== Exercise details ==
Where does the word "text" show up in the records? Copy every line that has it.

[Dataset excerpts]
- - - - - - -

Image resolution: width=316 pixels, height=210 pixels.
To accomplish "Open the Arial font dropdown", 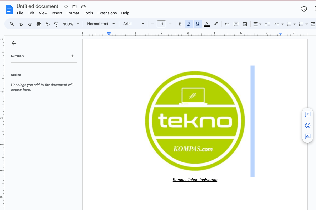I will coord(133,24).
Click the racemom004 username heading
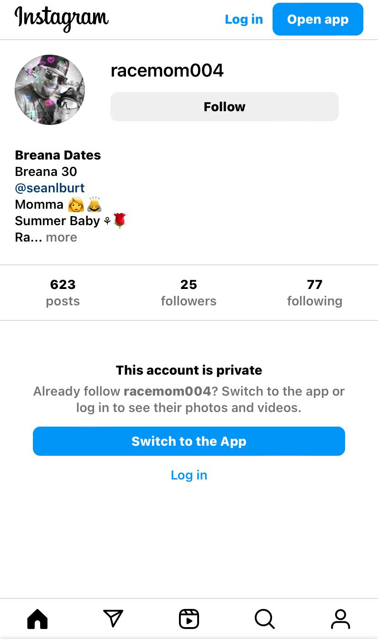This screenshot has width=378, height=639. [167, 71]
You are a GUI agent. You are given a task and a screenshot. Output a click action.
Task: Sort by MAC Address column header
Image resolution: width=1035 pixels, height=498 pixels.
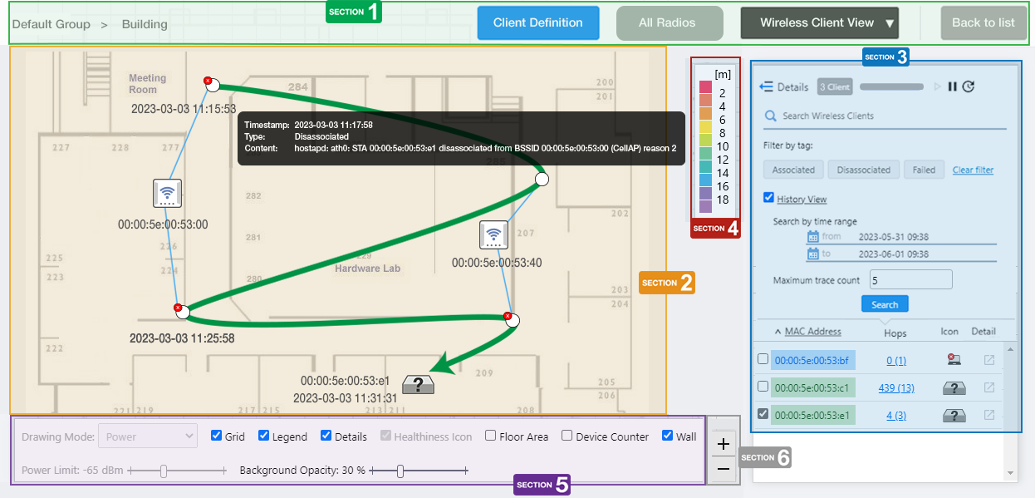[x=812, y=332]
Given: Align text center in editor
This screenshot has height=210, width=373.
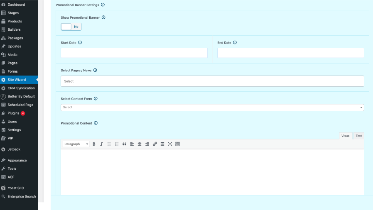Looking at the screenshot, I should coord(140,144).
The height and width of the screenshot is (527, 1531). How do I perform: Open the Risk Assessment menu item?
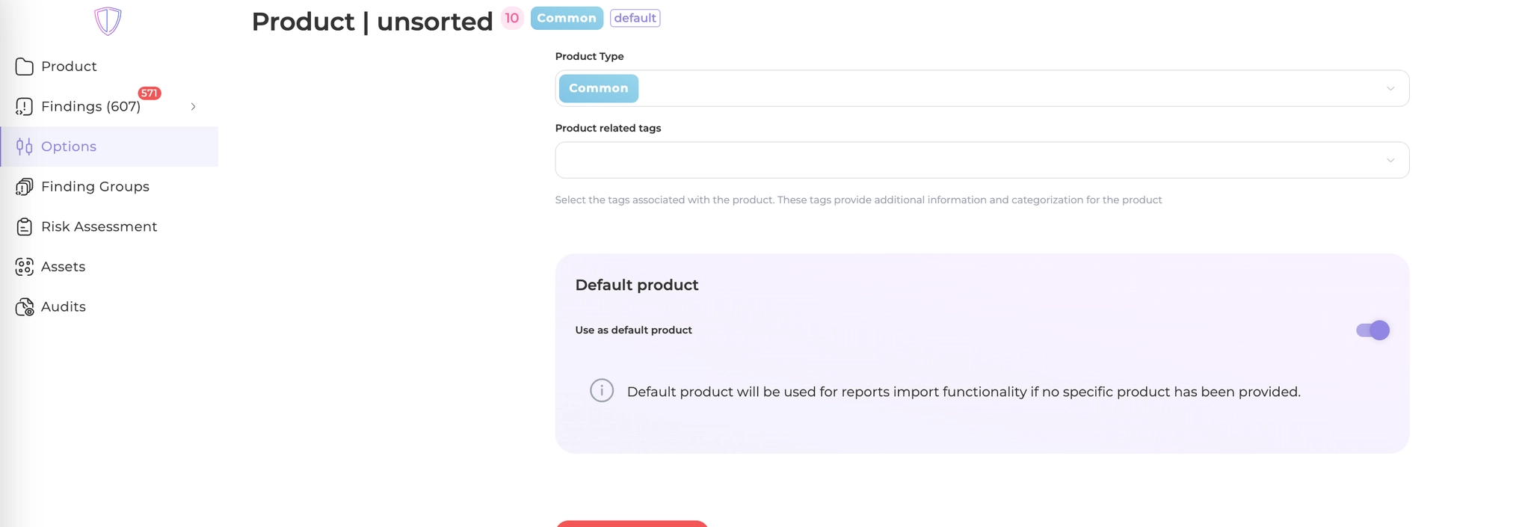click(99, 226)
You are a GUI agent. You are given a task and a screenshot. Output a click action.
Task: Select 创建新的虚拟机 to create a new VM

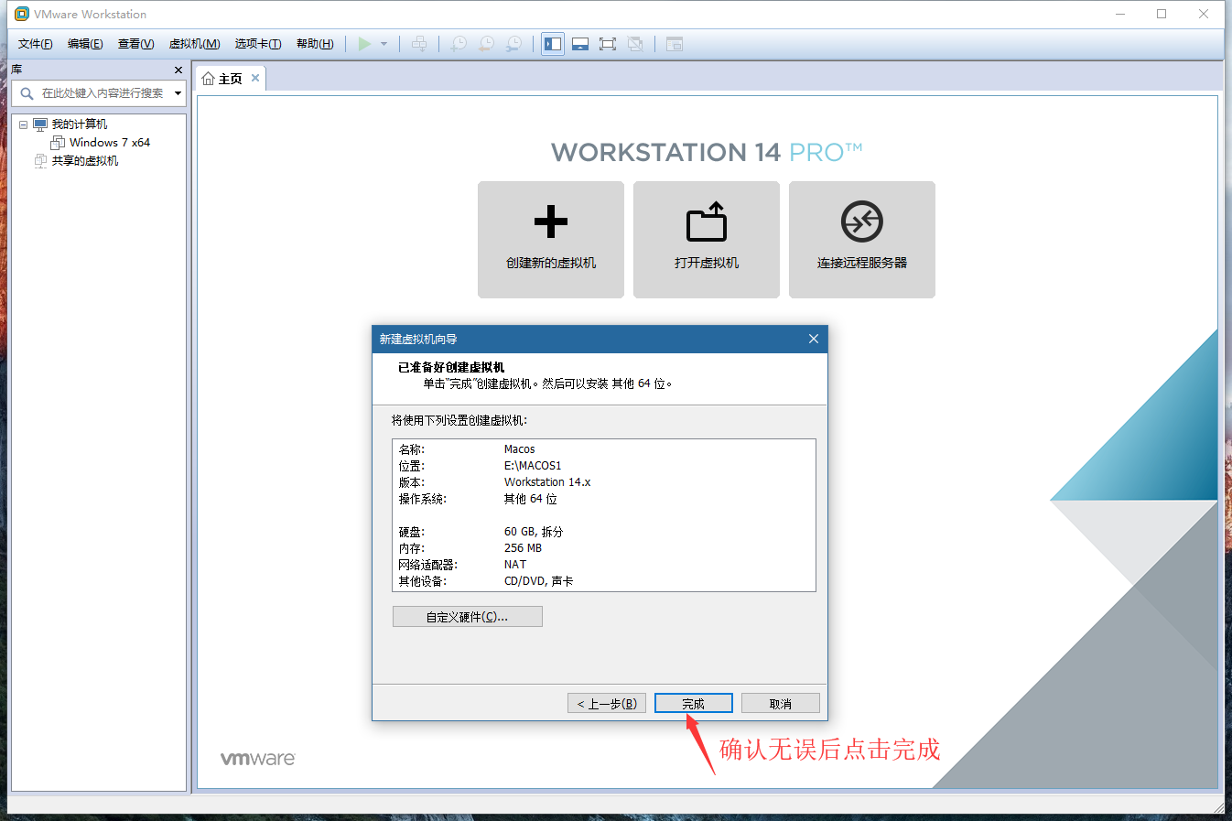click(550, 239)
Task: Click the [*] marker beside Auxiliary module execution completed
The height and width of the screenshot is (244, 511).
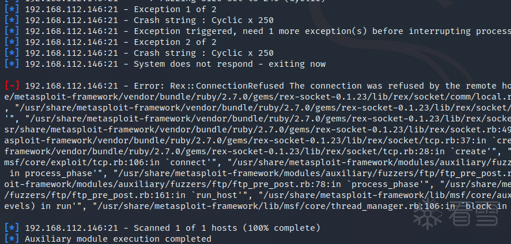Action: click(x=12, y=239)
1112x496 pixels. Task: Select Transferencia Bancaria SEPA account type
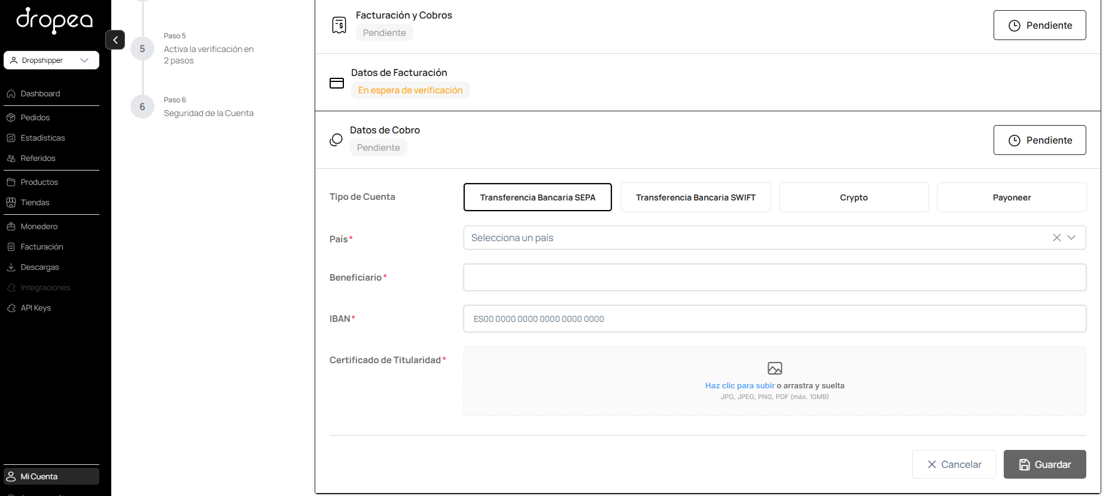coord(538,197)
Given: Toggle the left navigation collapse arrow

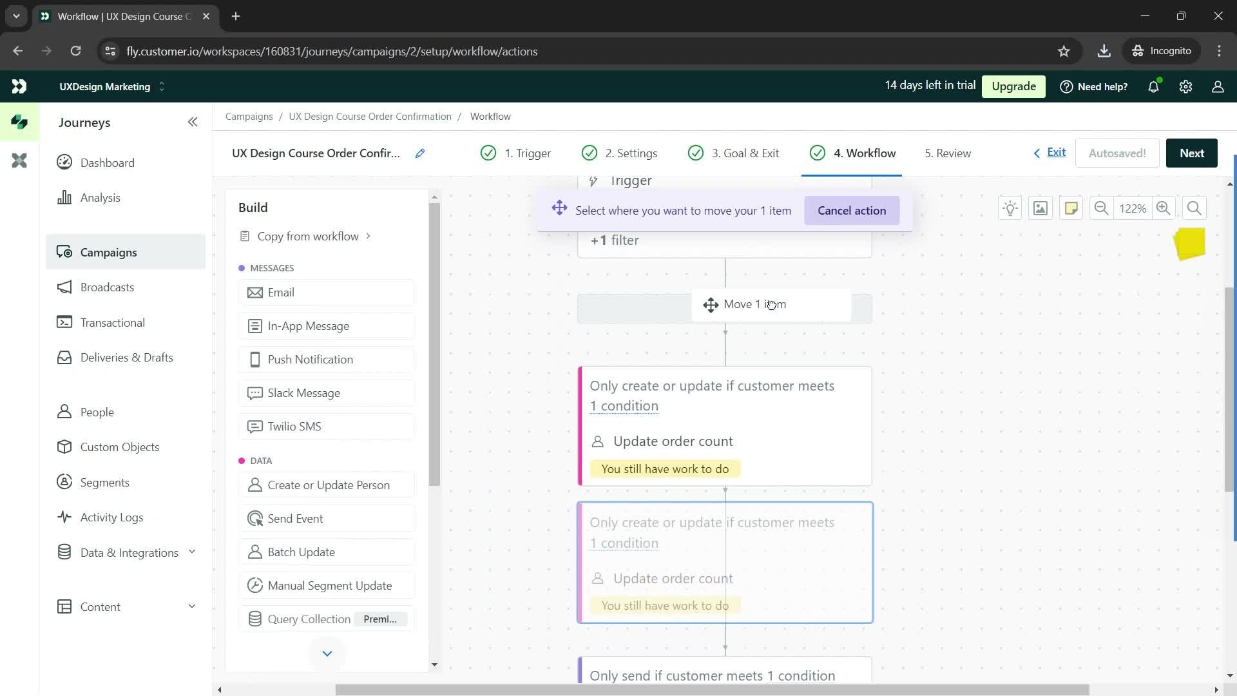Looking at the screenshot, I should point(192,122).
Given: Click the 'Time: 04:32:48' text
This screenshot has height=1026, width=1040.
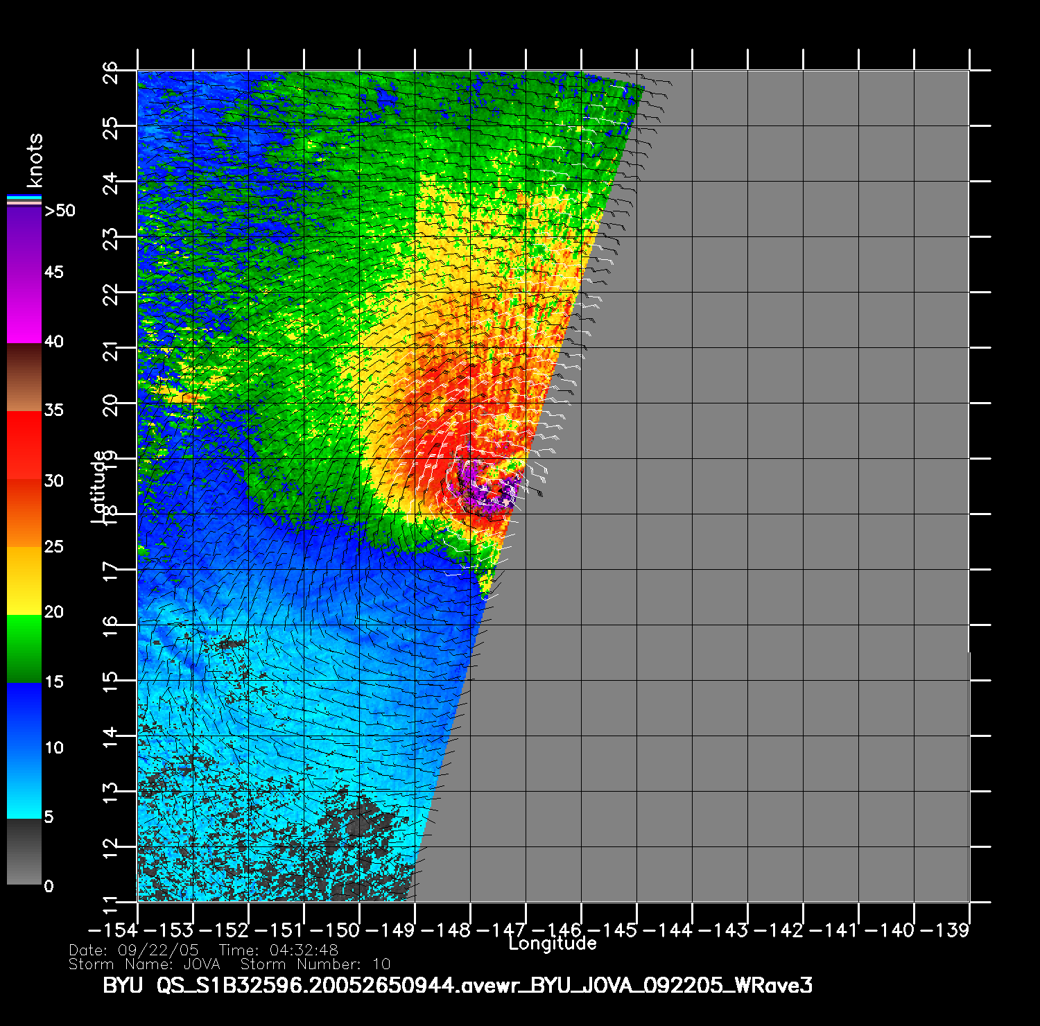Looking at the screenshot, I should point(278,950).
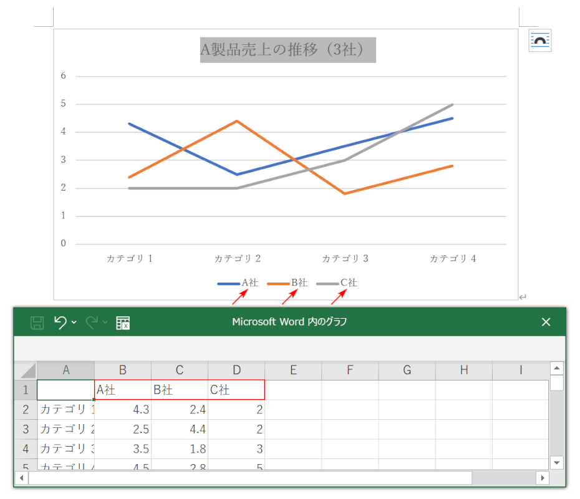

- - - - - - -

== Expected answer ==
Given: Align text center in editor
Given: Click the 'Time: 04:32:48' text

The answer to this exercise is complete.